Terus terang saja, segala perkara yang sempat hadir sejak akhir tahun lalu itu cukup menghilangkan fokus dalam mengerjakan panggilan di sini. Dari dialog dan discerning yang dilakukan sepanjang tahun dengan Sang Pemanggil (dan akan terus berlangsung hingga esok, lusa dan seterusnya…), ada banyak insight mengenai arah panggilan ini. Ada beberapa hal yang saya catat, namun belum bisa dibagikan dulu hihihi.

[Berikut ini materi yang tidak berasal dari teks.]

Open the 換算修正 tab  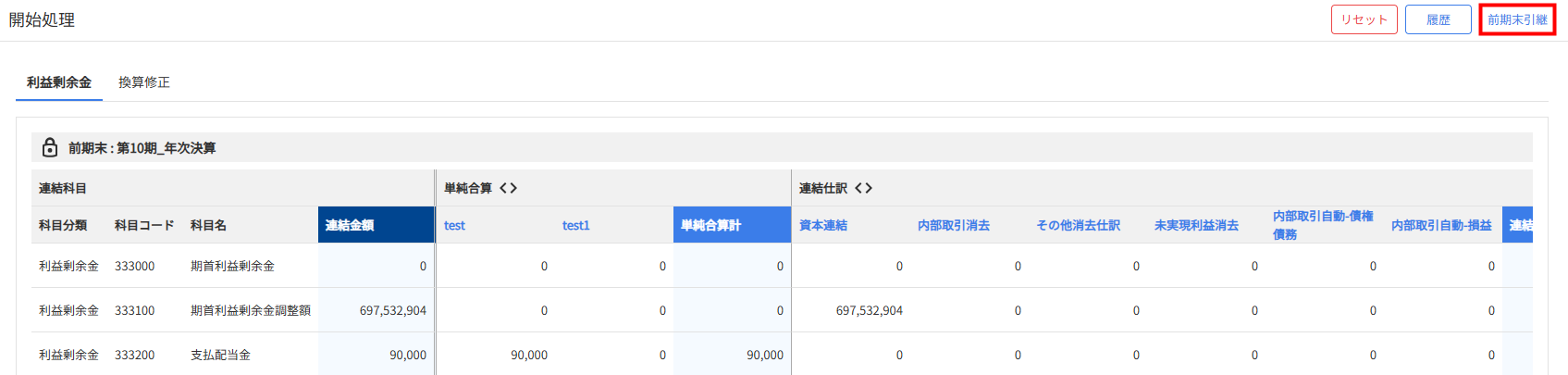[144, 82]
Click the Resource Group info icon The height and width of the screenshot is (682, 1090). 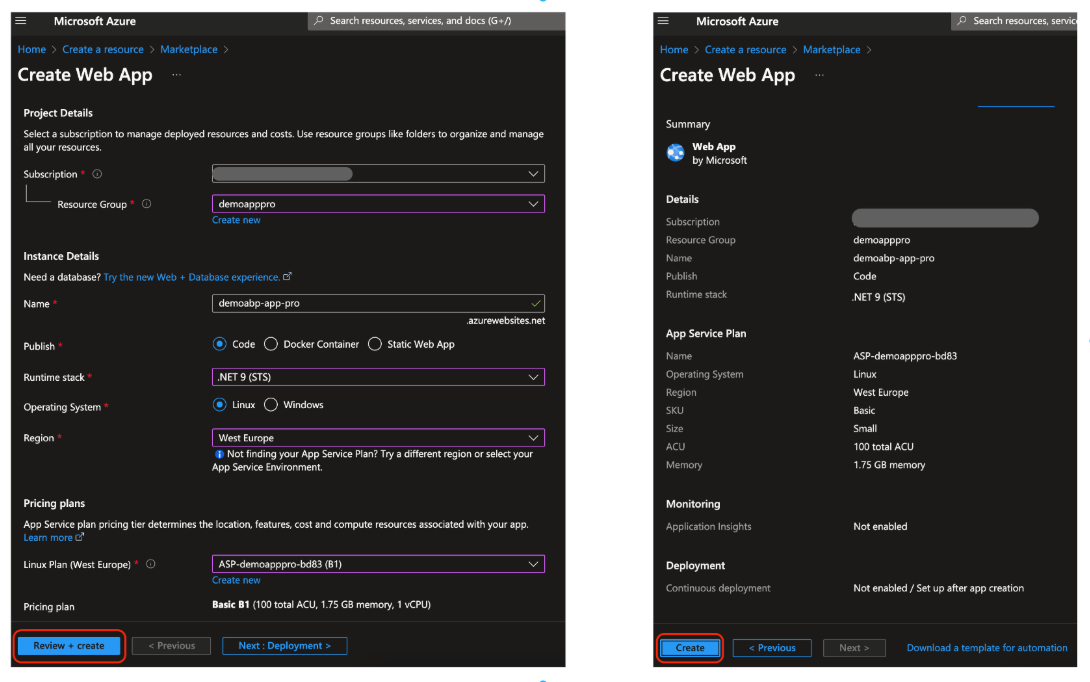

Intinya, ketika panggilan dikerjakan, tidak tiba-tiba semua halangan dan rintangan lenyap. Malah bisa jadi makin kencang angin bertiup untuk menguji panggilan itu. Namun jangan kuatir berlebihan hingga kehilangan fokus (seperti yang saya pernah alami). Tetap tenang dan kerjakan panggilan itu. Allah yang memanggil, Allah yang memelihara. Providensia Allah itu, saya menyaksikan dan mengalaminya.


Selamat menyelam lebih dalam.


(jangan lupa, lakukanlah yang terbaik dan beristirahatlah di bawah tangan Allah yang perkasa, hai jiwamu.)